# Given problem
Please write what comes next in the mailing-list reply about moving uid filtering to BPF filters, picking up after its final header line.

─── Quoted text ───

Re: [PATCH v1 00/10] Move uid filtering to BPF filters

public inbox for linux-kernel@vger.kernel.org
 help / color / mirror / Atom feed

From: Namhyung Kim <namhyung@kernel.org>
To: Ian Rogers <irogers@google.com>
Cc: Peter Zijlstra <peterz@infradead.org>,
	Ingo Molnar <mingo@redhat.com>,
	Arnaldo Carvalho de Melo <acme@kernel.org>,
	Mark Rutland <mark.rutland@arm.com>,
	Alexander Shishkin <alexander.shishkin@linux.intel.com>,
	Jiri Olsa <jolsa@kernel.org>,
	Adrian Hunter <adrian.hunter@intel.com>,
	Kan Liang <kan.liang@linux.intel.com>, Hao Ge <gehao@kylinos.cn>,
	James Clark <james.clark@linaro.org>,
	Howard Chu <howardchu95@gmail.com>,
	Dominique Martinet <asmadeus@codewreck.org>,
	Levi Yun <yeoreum.yun@arm.com>, Xu Yang <xu.yang_2@nxp.com>,
	Tengda Wu <wutengda@huaweicloud.com>,
	Yang Jihong <yangjihong1@huawei.com>,
	linux-perf-users@vger.kernel.org, linux-kernel@vger.kernel.org
Subject: Re: [PATCH v1 00/10] Move uid filtering to BPF filters
Date: Mon, 10 Feb 2025 19:12:30 -0800	[thread overview]
Message-ID: <Z6rAHhAIdlkAryGJ@google.com> (raw)

─── Material provided ───

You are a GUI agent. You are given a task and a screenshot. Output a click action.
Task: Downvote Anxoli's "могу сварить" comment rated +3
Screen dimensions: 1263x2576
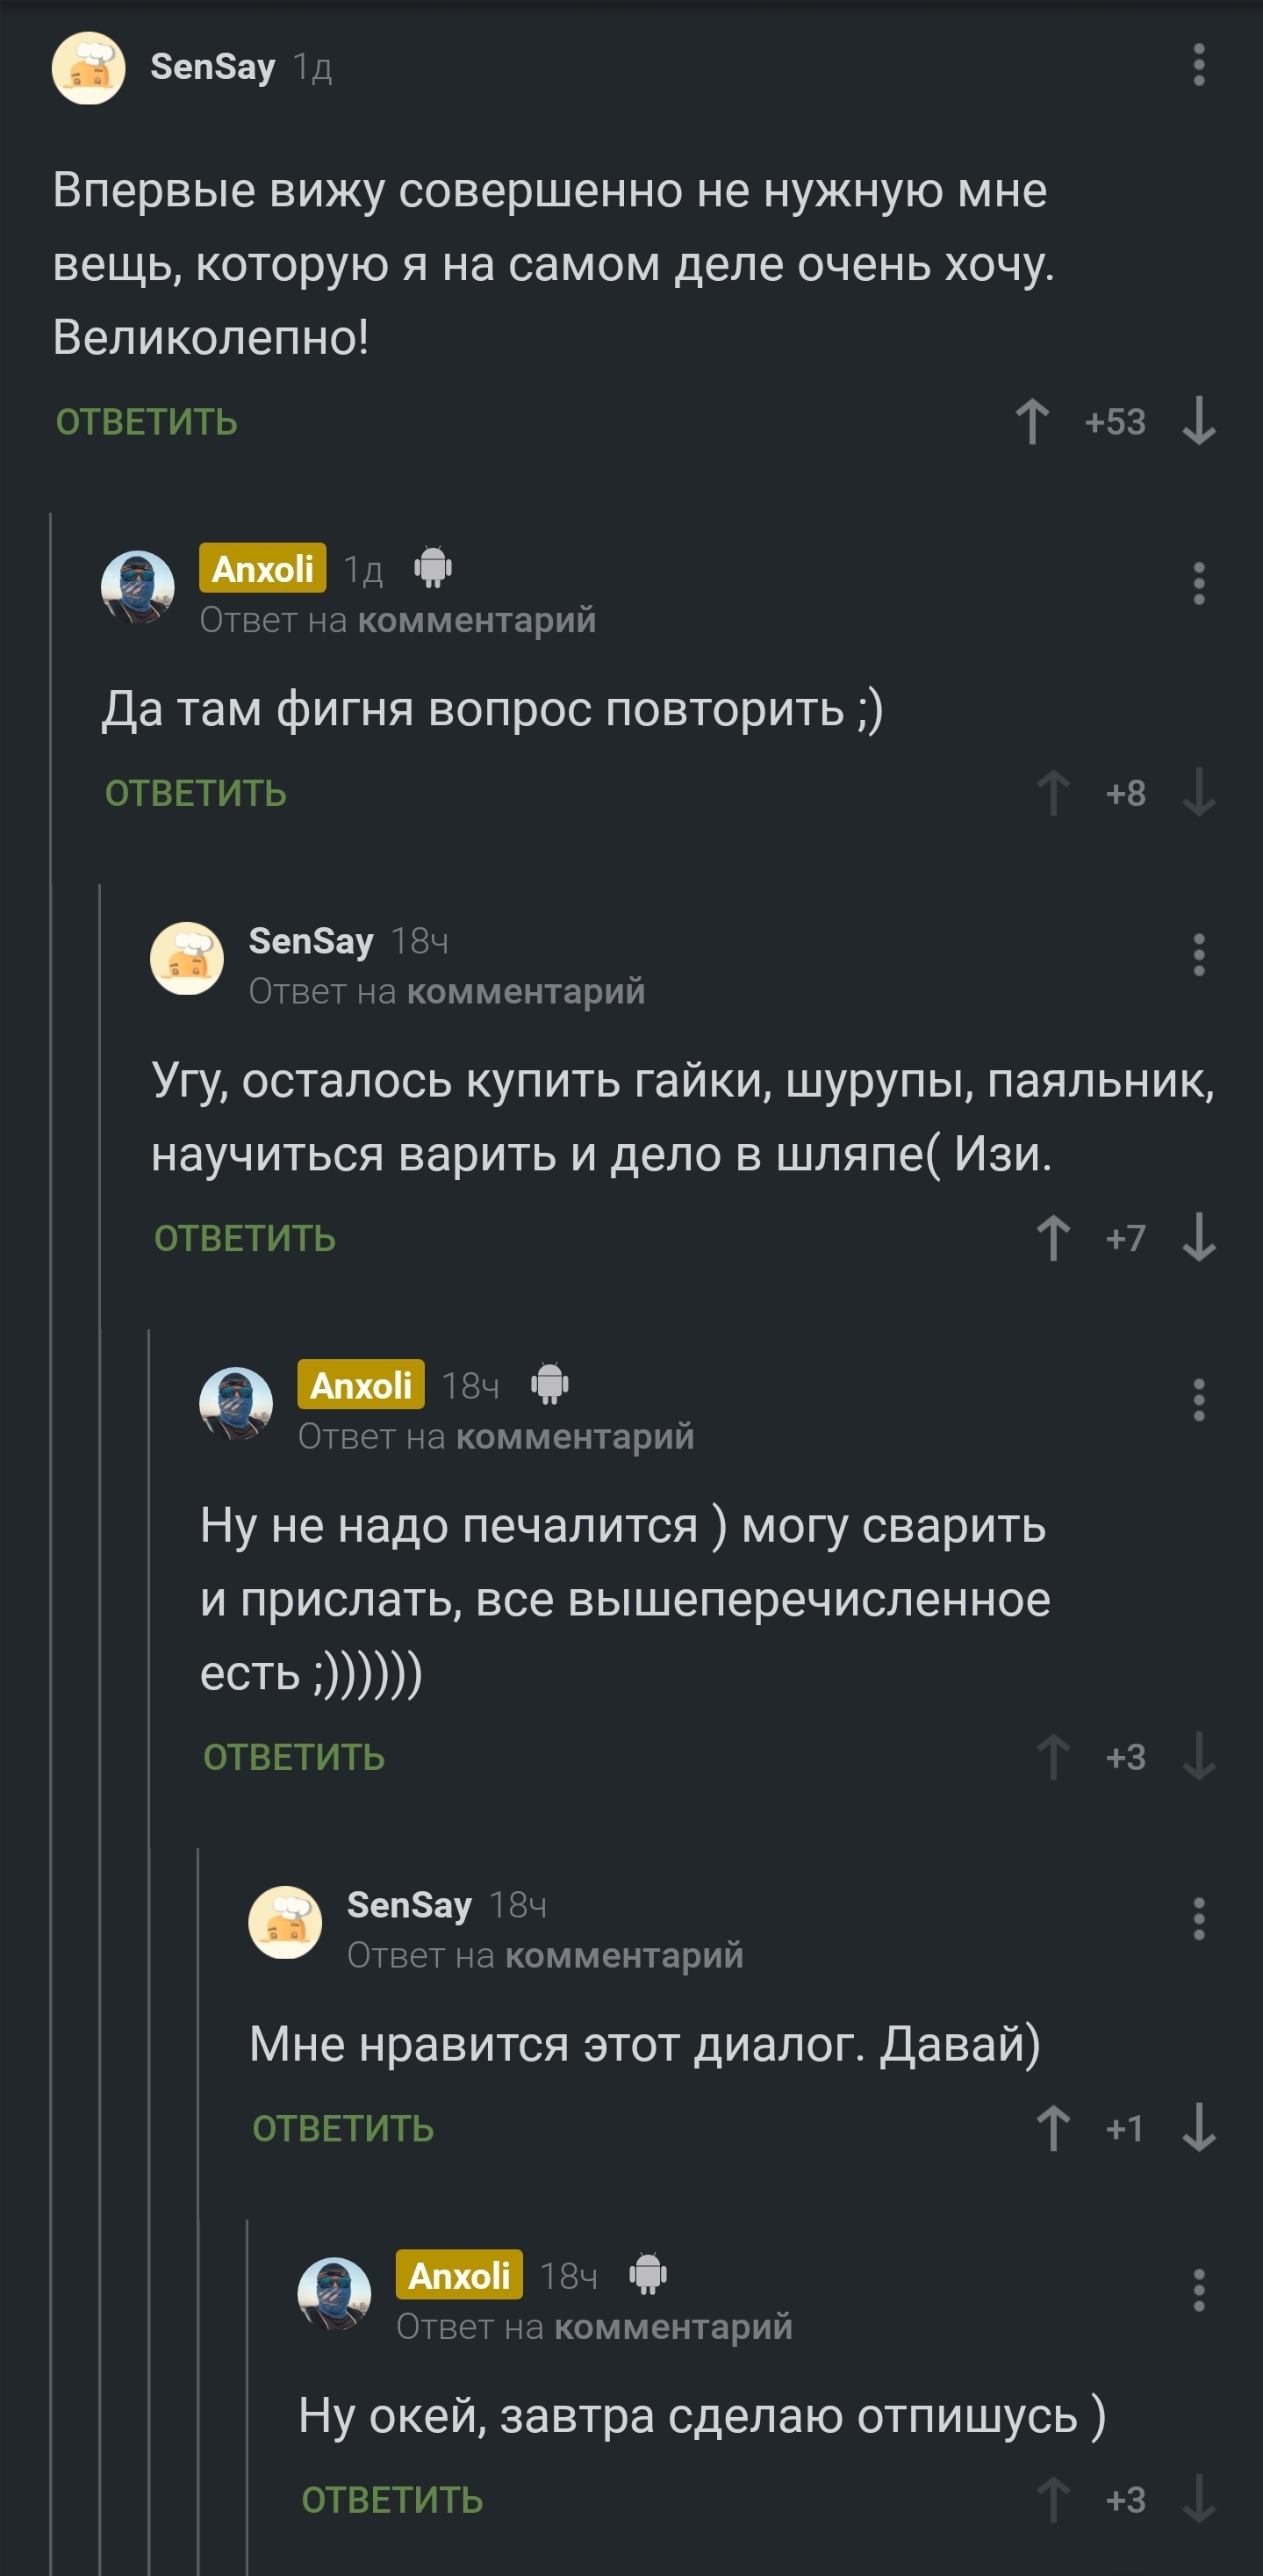pos(1198,1757)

───

# Result
In-Reply-To: <CAP-5=fUY83gifsMZA0Q45kiQQbAKp2uJxkuwrwGtHK2hiUFRDA@mail.gmail.com>

On Mon, Feb 10, 2025 at 02:06:18PM -0800, Ian Rogers wrote:
> On Mon, Feb 10, 2025 at 11:59 AM Namhyung Kim <namhyung@kernel.org> wrote:
> >
> > On Sat, Jan 11, 2025 at 11:01:33AM -0800, Ian Rogers wrote:
> > > Rather than scanning /proc and skipping PIDs based on their UIDs, use
> > > BPF filters for uid filtering. The /proc scanning in thread_map is
> > > racy as the PID may exit before the perf_event_open causing perf to
> > > abort. BPF UID filters are more robust as they avoid the race. Add a
> > > helper for commands that support UID filtering and wire up. Remove the
> > > non-BPF UID filtering support.
> >
> > Hmm.. then non-BPF build cannot use the UID filtering anymore, right?
> > Also non-root users will be limited unless it pinned the BPF program in
> > advance.
> >
> > I think you can keep the original behavior and convert to BPF only when
> > it's available.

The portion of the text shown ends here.